Colonel Vladimer I. Vetrov, the Farewell agent, provided details of the Soviet's infiltration of US laboratories, factories, and government agencies.
As Reed points out, the arms race between the two countries was being led by the US with the Soviet Union right behind as they engaged in well coordinated intelligence gathering involving hundreds of case officers, agents in place and informants.
He claims that even one of the Soviet Cosmonauts delegated to the Apollo-Soyuz joint space mission was a KGB agent.
The information gleaned from agent Farewell provided an understanding of the Soviet shopping list for technology that proved key to the US response.
Under the direction of Dr. Weiss the US began to systematically poison the information that the KGB gathered.

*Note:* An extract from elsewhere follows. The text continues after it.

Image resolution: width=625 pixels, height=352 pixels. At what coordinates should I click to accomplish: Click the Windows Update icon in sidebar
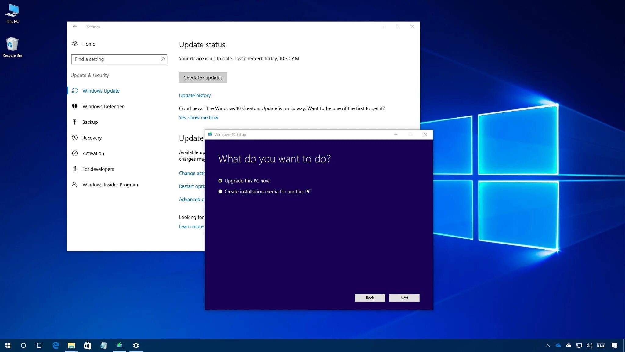coord(75,91)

"Extra ingredients" in the form of buggy software and Trojan horses were added to the software and components that these agents acquired.

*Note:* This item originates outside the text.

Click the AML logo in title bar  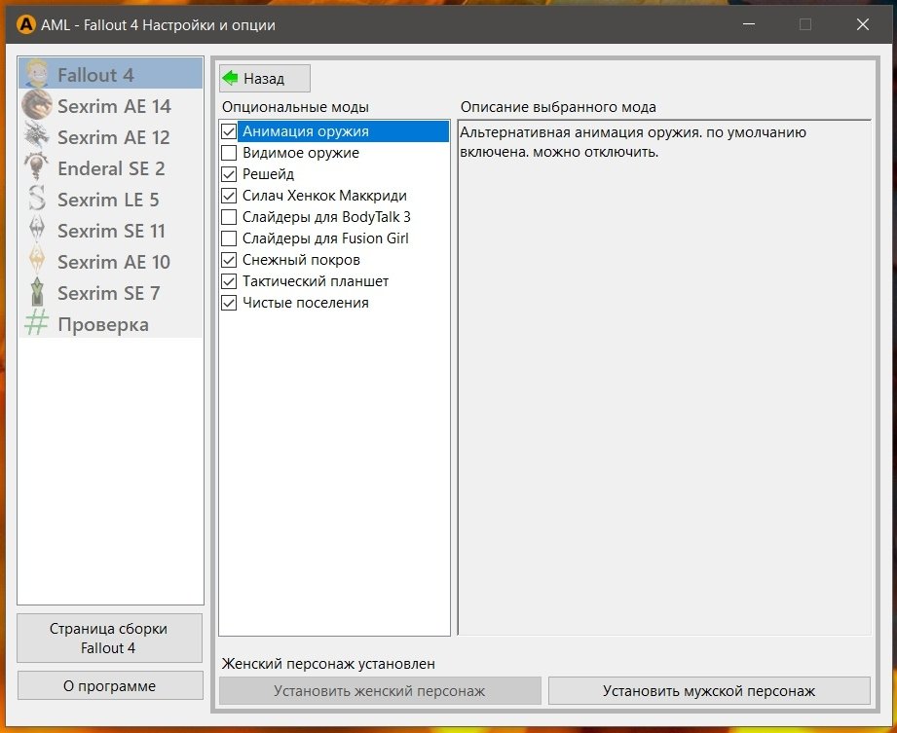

"Pseudosoftware disrupted factory output. Flawed but convincing ideas on stealth, attack aircraft, and space defense made their way into Soviet ministires." (p. 268)
The penultimate example that Weiss reveals in his notes shows how the placement of a ticking time bomb in control software was used to disrupt the life blood of the Soviet economy: oil and gas distribution. It is a lesson those responsible for critical infrastructure protection should take to heart.
A KGB agent suposedly penetrated a Canadian control software vendor. Learning of this, the US is alleged to have planted control software at the vendor that contained a Trojan horse, a ticking time bomb.
The buggy software was deployed throughout the Soviet Union's pipeline control system.
The software running the pumps, valves, and turbines was set to disrupt those operations at a future time, when pump speeds, and valve settings would cause pressure fluctuations that would destroy the pipeline.
The ensuing explosion was recorded by US spy satellites. What appeared to be a three kiloton explosion from space was in fact the result of a software time bomb.
UPDATE: Thanks to questions posed by Alex Klimberg, security researcher in Austria, I have determined that these alleged notes from Gus Weiss are the single source for the story of the exploding gas line.
No other evidence has been published that the "3 kiloton" explosion ever occurred. Numerous sources discuss these events but always with the same data provided in the link above at the CIA's archives.
Even William Safire, a contemporty of Weiss' in the Reagan White House, writing in the New York Times, does not add anything.
The economic disruption from the loss of a major pipeline was one claimed result of this cyber attack.
Another effect was that, as the Soviets came to understand what had happened, they lost faith in all of their software and controls as well as other intelligence they had been relying on.
When the US and NATO rolled up the Soviet spy ring in 1984-85 the Soviet Union became blind to further US technological advancement.
They were in the dark about the progress of the Strategic Defense Initiative (StarWars) and had lost faith in their earlier intelligence gathered from a now disrupted source.
The lesson to be learned is that cyber warfare techniques were used successfully in the early 1980's.
The military leaders of the world are now fully aware of the damage that can be done by the surreptitious introduction of bugged code.
Now that the Internet, which was in its infancy in 1982, has connected critical systems to a global network, the possibilities for exploitation are much greater.
Cyber war methodologies focused on similar types of disruption - economic, physical, and psychological, must be developed to achieve "information dominance".